Last week the City’s Public Service Director, Gene Roberts gave a presentation to City Council concerning options to consider regarding possible changes to trash service management in Kent. As you probably know, Kent residents currently make arrangements with a private trash hauler for trash service on their own (also known as a trash free-for-all). This is the first city I’ve worked in that didn’t manage trash service in any way and based on Gene’s research I tend to agree that it’s time to at least look at our options. Many communities have decided that there are advantages to their residents to have the city participate in managing trash services and Gene described those advantages to City Council in his presentation.
After Gene’s presentation, City Council voted to allow staff to continue to research this issue and they asked us to bring back a recommendation later this year for Council to consider.
Here’s the memo that started it all and if you scroll all the way down you can watch Gene’s powerpoint from the Council meeting.
From: Bill Lillich, Safety Director
Gene Roberts, Public Service Director
John Ferlito, Health Commissioner
RE: City Wide Trash Hauler Franchise
On October 25, 2006, Kent City Council requested staff to investigate City Wide Trash Hauler Franchising and during discussions of the Pending List Council was informed that they would be provided an update prior to the end of summer.
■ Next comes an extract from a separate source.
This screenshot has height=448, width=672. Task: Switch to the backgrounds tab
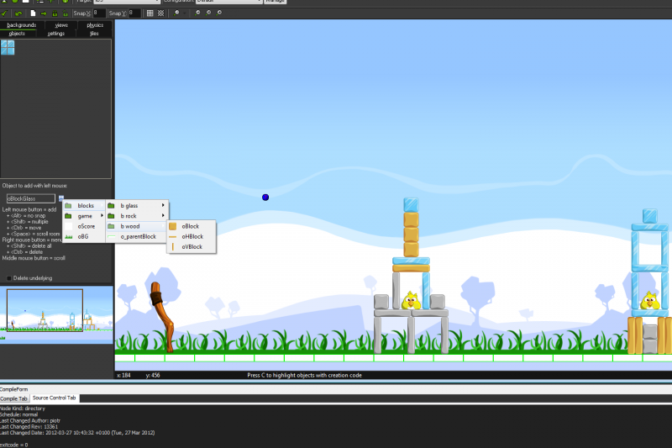pyautogui.click(x=22, y=24)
The following information and attached matrix is provide of Council’s consideration. During our preliminary informational investigation, several positive issues surfaced and some issues which create concern but as an initial summary, the potential for citywide trash pickup service seems very plausible.
Staff investigated the feasibility of implementation of a City Wide Trash Hauler Franchise. What was learned is there appears to be a wide range of methods currently in place and being used by other Cities. The most simple of methods is bidding trash service for a community’s residents allowing for rate stability and equality and the trash hauler companies work for and invoice directly the individual residents. The other end of the spectrum includes City’s where municipal employees and equipment are used to pickup residents’ trash.
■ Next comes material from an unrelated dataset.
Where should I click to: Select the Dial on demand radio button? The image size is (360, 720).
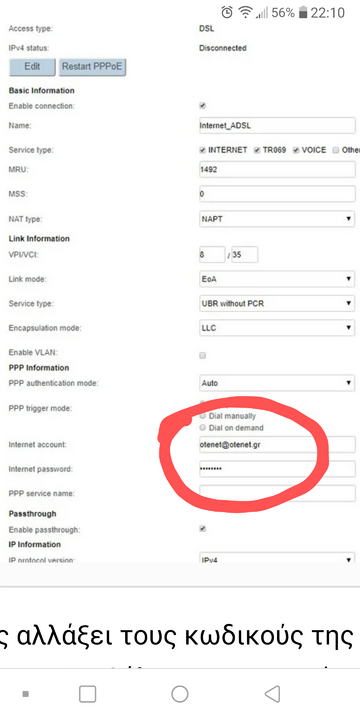point(203,428)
Currently in the City there are eight companies licensed by the Health Department to operate in the City. The Health Department licensure process is designed to verify that the equipment operating in the City is safe from a health standpoint (i.e. that trash trucks are not leaking fluids onto the City streets). Using a factor of 75-percent of the eight licensed companies operating on each city street equates to six trash trucks on each City street collecting trash weekly.
Operationally there are a few trash haulers that could collect all trash from all residential property in one day. However, it is reported that if the City could be divided into quarters additional companies could bid based on their current available equipment and manpower. Dividing the City into quarters has the additional benefit of trash removal operations four days a week thus placing equipment in the City to respond to requests for additional services as requested by the City.
Discussions continued regarding bidding the franchise to include the total City or individual quadrants of the City. Two issues surfaced, first the potential for service cost differential between different areas of the City and second the possibility that one quadrant may not receive bids.
Review has determined that typical franchise agreements in other communities are for 5-years. The agreements are structured as 3-years at a guaranteed price with two one-year options to be exercised by the City. Typically negotiations with the vendor that demonstrates an increased operational cost such as cost of fuel, labor or dumping charges are the bases for a cost increases to the trash hauler. Additionally the agreements typically include a fuel surcharge and land fill fees increase clause that defines when and if additional costs associated with increased operating costs could be passed to the City.
The last topic investigated is how to handle commercial and industrial accounts. The recommendation that the City not venture into the commercial and industrial trash service because of the major differential that occurs between commercial and industrial versus residential accounts. As an example, some commercial accounts receive daily or every other day pickup where others require every other week pickup. Industrial accounts depending on what is deposited in a dumpster may require special handling.
We respectfully request Council Agenda time to discuss staff preliminary findings and determine Councils interest in continuing further staff efforts to determine detail contract, costs and operational specifics for implementation of Citywide Residential Franchise Trash Collection Service.